Last edited by Dr Jefyll on Tue Feb 11, 2014 6:58 pm, edited 1 time in total.

Top
 Profile  
Reply with quote  
PostPosted: Tue Feb 11, 2014 6:26 am 
Offline
User avatar

Joined: Sun Jun 30, 2013 10:26 pm
Posts: 1949
Location: Sacramento, CA, USA
Dr Jefyll wrote:
... Absolute (as opposed to Zero-pg) versions of BBS/BBR might be impossible -- or at least in conflict with existing limitations on the sequencing logic. With branch-taken and a page crossing, Absolute BBS and BBR would be eight-cycle instructions! But I agree that saving code bytes in ROM may have been a consideration. Another factor is throughput, since the Zero-pg versions are about 20% faster than the Absolute versions would've been ...

The absolute versions would be four bytes long, wouldn't they? Is that a major issue with regard to the design of the internal state machine?

Dr Jefyll wrote:
Finally, I think I/O in Z-pg is rare simply because it's not talked about enough. IOW, its potential gets overlooked -- and that's a shame. But it wouldn't happen if we examine the matter on a case-by-case basis. BDD mentioned some reluctance of his own -- also some useful workarounds -- and that's fine. But my own experience has been 100% positive, and even WDC maps the I/O of its W65C134S into Zero-page. As I say, this approach needs to be mentioned more often...

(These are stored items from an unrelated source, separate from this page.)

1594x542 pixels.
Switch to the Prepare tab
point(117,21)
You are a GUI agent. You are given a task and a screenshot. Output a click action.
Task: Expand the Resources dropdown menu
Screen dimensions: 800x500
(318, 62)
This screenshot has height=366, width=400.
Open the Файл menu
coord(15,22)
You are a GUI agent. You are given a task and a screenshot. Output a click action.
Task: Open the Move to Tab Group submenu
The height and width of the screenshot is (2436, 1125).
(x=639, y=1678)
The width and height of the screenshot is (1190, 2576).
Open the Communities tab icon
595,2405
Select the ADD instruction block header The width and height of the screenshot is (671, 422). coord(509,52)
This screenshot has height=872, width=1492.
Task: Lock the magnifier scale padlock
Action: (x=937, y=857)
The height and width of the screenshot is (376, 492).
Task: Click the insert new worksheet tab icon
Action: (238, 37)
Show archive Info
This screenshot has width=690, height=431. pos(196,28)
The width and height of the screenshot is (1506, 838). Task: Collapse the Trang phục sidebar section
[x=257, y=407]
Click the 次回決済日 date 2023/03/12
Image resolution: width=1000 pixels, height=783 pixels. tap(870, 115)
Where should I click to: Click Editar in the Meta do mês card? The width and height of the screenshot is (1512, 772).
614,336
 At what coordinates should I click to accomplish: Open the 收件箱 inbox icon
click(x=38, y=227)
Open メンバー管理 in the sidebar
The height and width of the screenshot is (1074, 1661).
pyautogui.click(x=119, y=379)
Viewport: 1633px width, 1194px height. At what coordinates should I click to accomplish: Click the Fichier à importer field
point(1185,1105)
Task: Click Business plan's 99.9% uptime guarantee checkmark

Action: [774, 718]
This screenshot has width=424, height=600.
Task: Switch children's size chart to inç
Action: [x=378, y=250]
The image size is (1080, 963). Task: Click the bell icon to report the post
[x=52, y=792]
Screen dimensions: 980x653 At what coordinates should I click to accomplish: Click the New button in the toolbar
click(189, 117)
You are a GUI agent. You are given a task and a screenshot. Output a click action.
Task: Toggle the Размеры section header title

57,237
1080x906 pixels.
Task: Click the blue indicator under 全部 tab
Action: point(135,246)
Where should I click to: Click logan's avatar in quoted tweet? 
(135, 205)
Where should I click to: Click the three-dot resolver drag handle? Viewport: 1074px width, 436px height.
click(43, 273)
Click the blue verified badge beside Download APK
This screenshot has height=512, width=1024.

Excellent point. The hardware complexity vs. software complexity balance can be tilted either way, depending on the design requirements, and your code comparison definitely caught my attention.


GARTHWILSON wrote:
... Using a data stack (which works out particularly well for ZP on the 6502) does reduce the need for so many variables. I wonder how the ZP memory maps might be different in the Apple II and Commodore if their kernels had taken advantage of this ...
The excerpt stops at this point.